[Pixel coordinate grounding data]
★ ★ ★

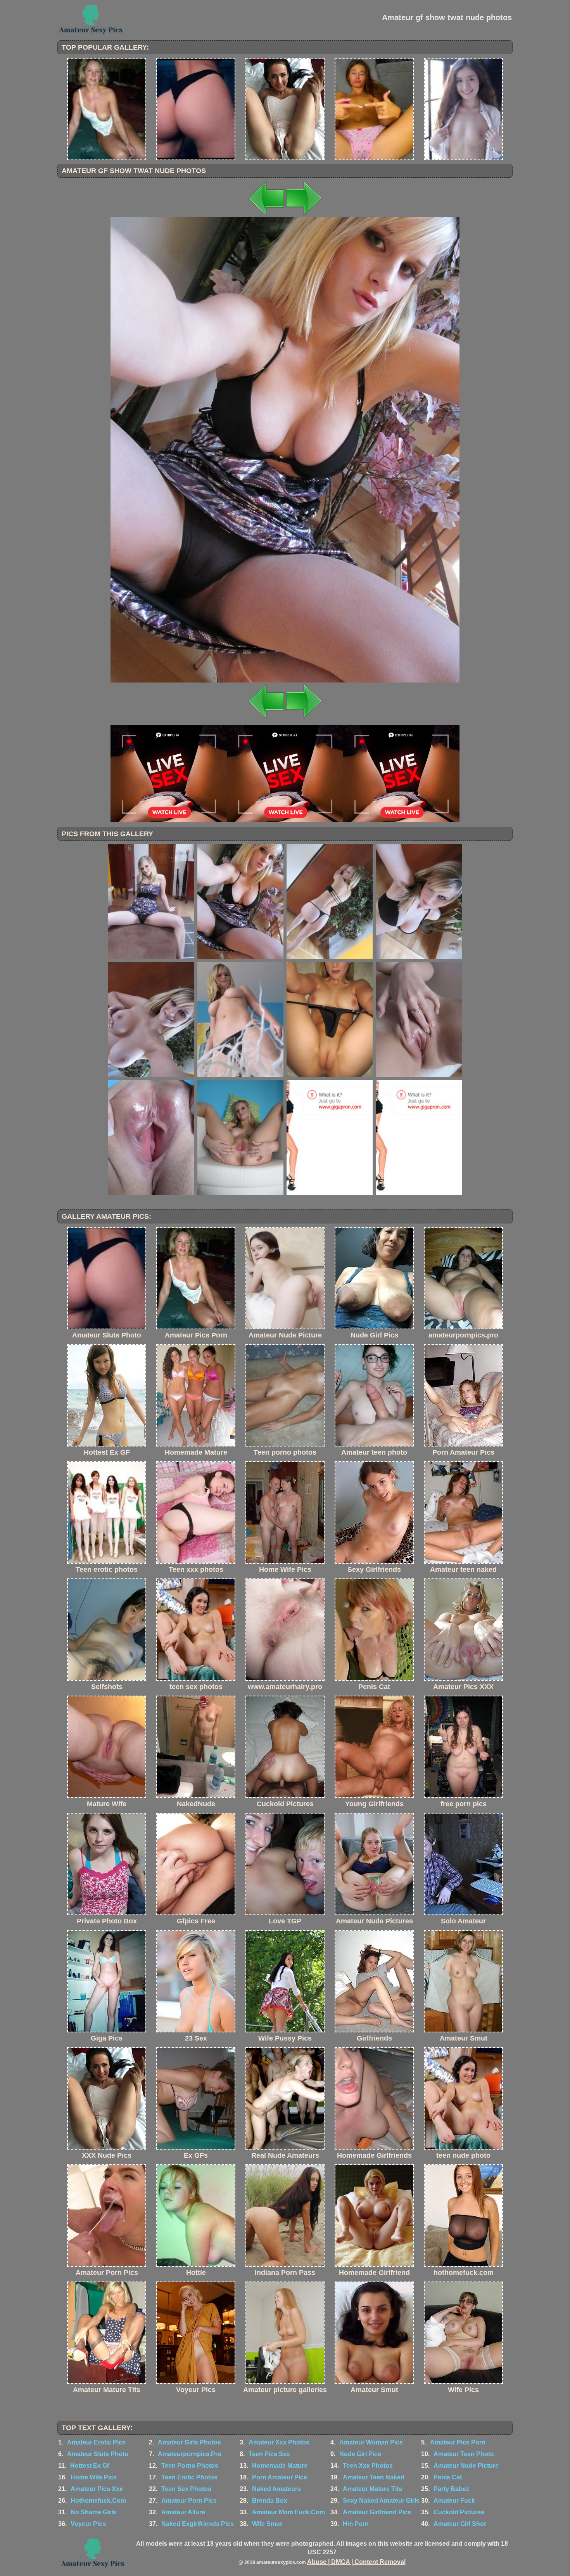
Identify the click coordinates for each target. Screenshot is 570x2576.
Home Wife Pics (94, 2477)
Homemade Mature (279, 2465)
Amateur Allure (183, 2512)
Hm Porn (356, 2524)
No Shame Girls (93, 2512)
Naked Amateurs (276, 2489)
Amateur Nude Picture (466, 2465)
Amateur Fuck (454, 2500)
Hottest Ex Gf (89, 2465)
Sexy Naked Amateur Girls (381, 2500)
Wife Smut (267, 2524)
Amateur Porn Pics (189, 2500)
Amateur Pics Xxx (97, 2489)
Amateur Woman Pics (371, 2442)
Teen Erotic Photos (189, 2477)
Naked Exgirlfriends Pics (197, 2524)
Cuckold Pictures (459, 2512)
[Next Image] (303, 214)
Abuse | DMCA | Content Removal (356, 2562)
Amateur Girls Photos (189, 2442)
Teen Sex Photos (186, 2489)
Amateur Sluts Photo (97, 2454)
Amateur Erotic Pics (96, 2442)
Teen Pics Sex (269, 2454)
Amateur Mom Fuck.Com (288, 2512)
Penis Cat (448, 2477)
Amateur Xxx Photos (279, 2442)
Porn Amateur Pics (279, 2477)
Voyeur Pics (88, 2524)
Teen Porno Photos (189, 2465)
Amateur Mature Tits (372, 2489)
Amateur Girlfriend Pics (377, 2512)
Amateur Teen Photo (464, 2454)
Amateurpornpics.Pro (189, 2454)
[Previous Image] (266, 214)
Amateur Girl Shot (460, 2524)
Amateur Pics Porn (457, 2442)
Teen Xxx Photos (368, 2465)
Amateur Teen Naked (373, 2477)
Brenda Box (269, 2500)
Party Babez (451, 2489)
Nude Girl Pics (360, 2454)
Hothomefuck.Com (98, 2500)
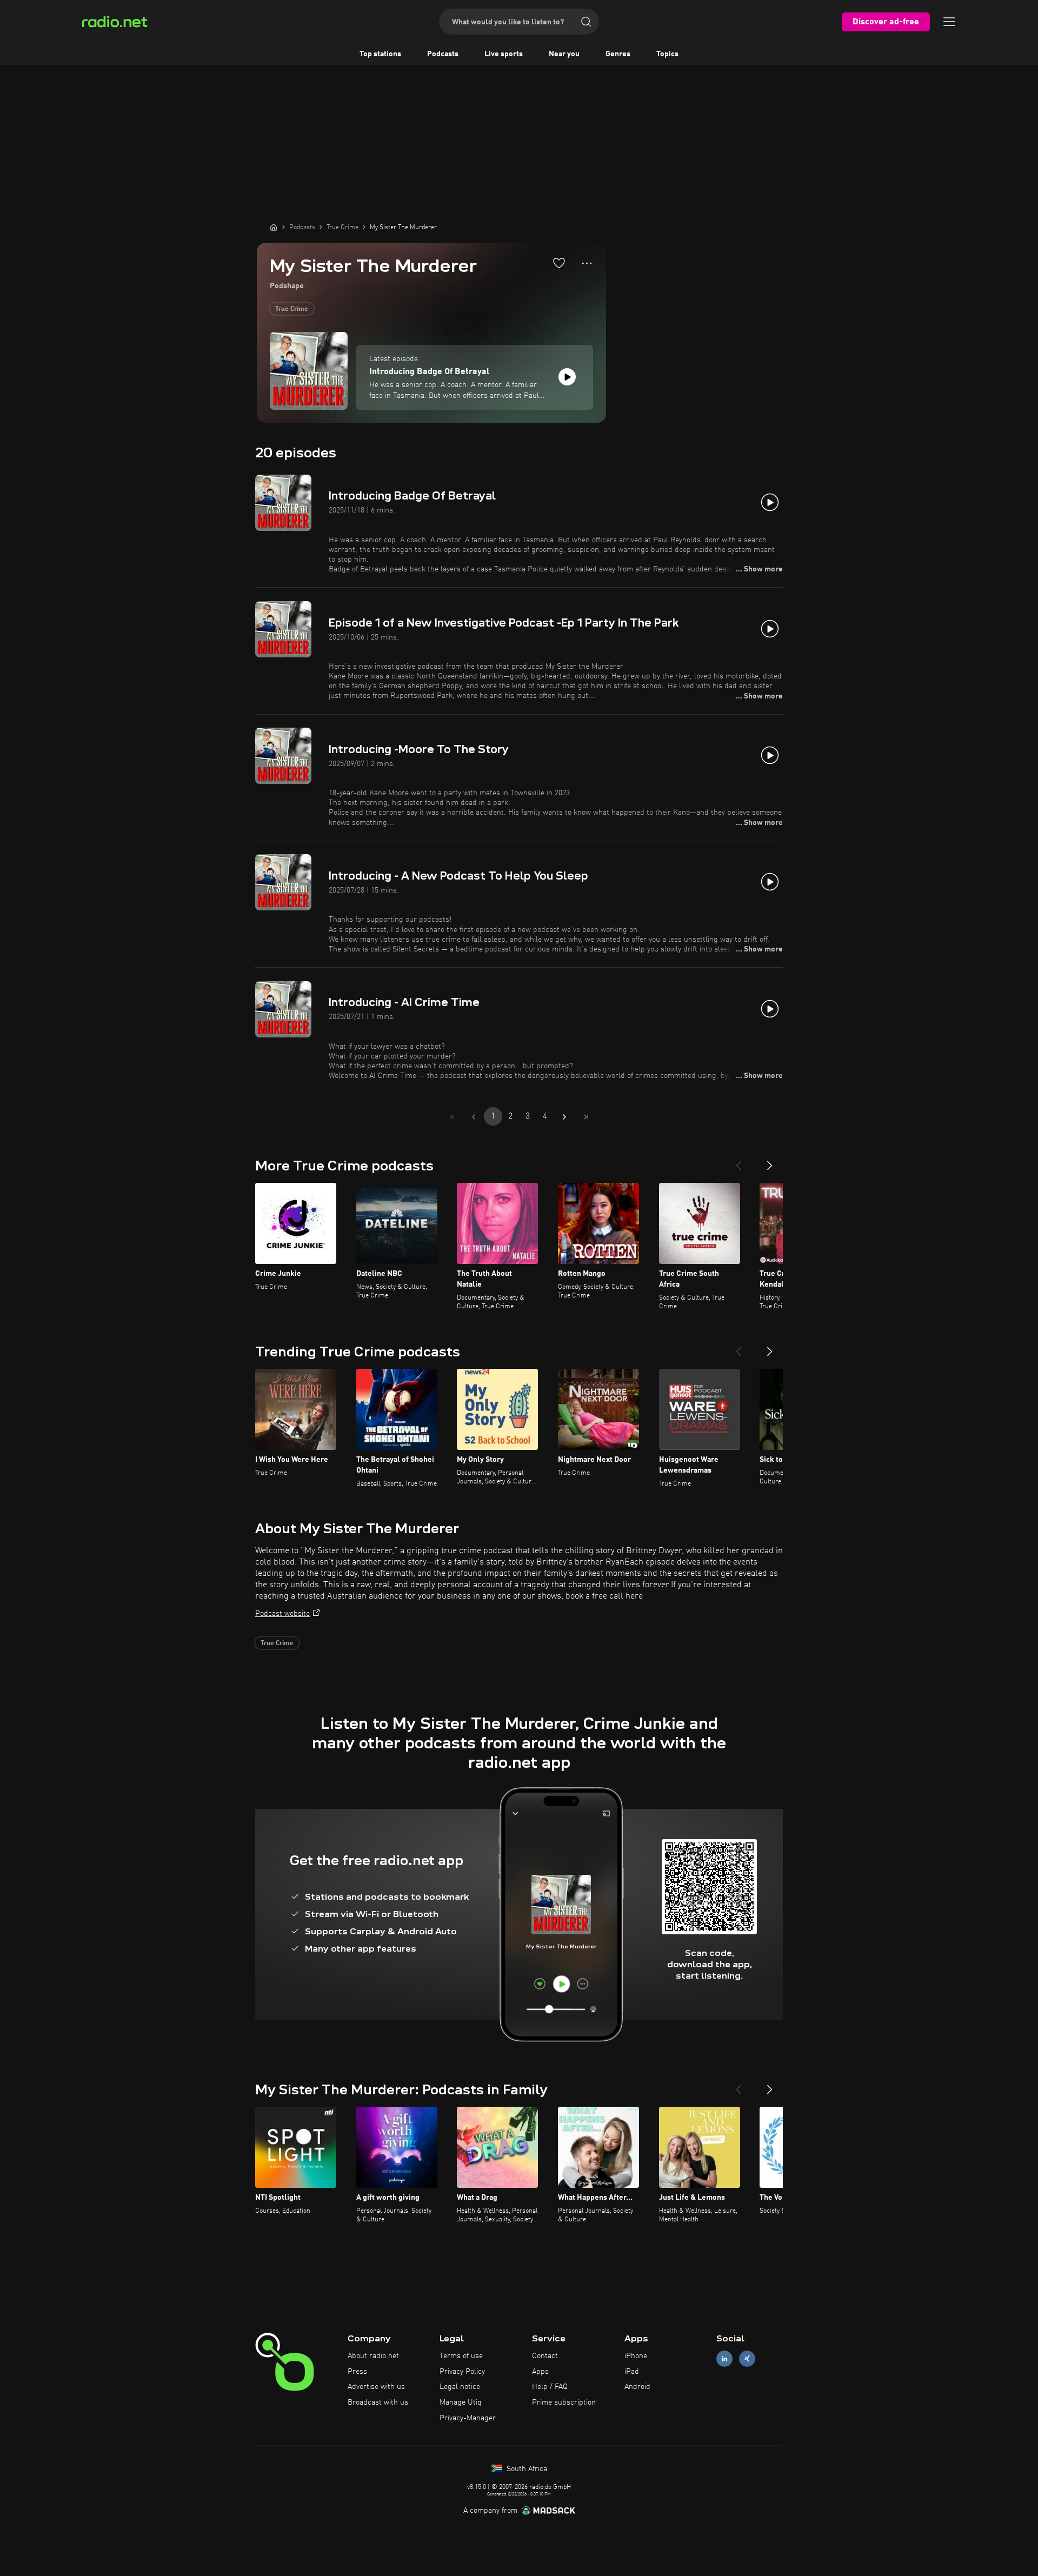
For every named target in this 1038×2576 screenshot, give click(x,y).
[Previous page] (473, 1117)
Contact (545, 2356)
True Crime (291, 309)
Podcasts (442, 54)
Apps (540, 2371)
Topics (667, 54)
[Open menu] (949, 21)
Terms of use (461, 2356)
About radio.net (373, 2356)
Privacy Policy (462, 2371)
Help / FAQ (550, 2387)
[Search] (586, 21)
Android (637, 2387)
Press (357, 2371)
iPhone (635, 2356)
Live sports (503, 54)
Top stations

★ ★ ★

▶ [YOUR TASK] Each line above with the word "target" needs to be copied.

▶ [SOLUTION BELOW]
Identify the click coordinates for each target. Screenshot is 570x2576.
For every named target in this 1038×2576 screenshot, give click(x,y).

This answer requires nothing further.